▶ What is required
Please render the listing as a Markdown table with the columns Row and Entry, starting at the line that contains "Pick the arrow from сосуды to стволы" and ending with the last line of the listing. Leave out blank lines.

A block of data:
******************************
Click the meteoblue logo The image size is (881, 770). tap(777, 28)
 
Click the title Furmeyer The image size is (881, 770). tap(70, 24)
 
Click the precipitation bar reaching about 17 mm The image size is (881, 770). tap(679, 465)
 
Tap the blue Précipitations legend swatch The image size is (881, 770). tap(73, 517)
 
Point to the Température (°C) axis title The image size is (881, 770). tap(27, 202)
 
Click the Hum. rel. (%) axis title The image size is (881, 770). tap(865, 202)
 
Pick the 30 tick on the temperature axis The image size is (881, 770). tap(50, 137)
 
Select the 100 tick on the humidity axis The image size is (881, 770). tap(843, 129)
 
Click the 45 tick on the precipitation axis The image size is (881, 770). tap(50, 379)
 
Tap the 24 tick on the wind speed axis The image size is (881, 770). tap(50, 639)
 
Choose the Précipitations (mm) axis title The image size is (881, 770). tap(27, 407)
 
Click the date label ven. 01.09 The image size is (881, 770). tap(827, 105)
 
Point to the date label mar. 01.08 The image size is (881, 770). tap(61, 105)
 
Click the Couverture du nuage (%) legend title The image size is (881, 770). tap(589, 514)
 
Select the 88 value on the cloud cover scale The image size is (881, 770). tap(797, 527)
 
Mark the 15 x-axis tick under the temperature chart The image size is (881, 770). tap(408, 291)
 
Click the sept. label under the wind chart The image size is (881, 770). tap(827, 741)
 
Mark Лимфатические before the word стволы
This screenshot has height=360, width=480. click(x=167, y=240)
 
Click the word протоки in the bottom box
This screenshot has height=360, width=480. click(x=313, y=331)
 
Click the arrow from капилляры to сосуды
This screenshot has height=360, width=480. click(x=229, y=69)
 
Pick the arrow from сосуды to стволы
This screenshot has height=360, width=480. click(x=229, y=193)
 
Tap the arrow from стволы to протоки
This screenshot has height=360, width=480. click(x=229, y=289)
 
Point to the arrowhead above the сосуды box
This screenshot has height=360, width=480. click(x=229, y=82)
******************************
▶ Task solution
| Row | Entry |
|---|---|
| 1 | Pick the arrow from сосуды to стволы |
| 2 | This screenshot has height=360, width=480. click(x=229, y=193) |
| 3 | Tap the arrow from стволы to протоки |
| 4 | This screenshot has height=360, width=480. click(x=229, y=289) |
| 5 | Point to the arrowhead above the сосуды box |
| 6 | This screenshot has height=360, width=480. click(x=229, y=82) |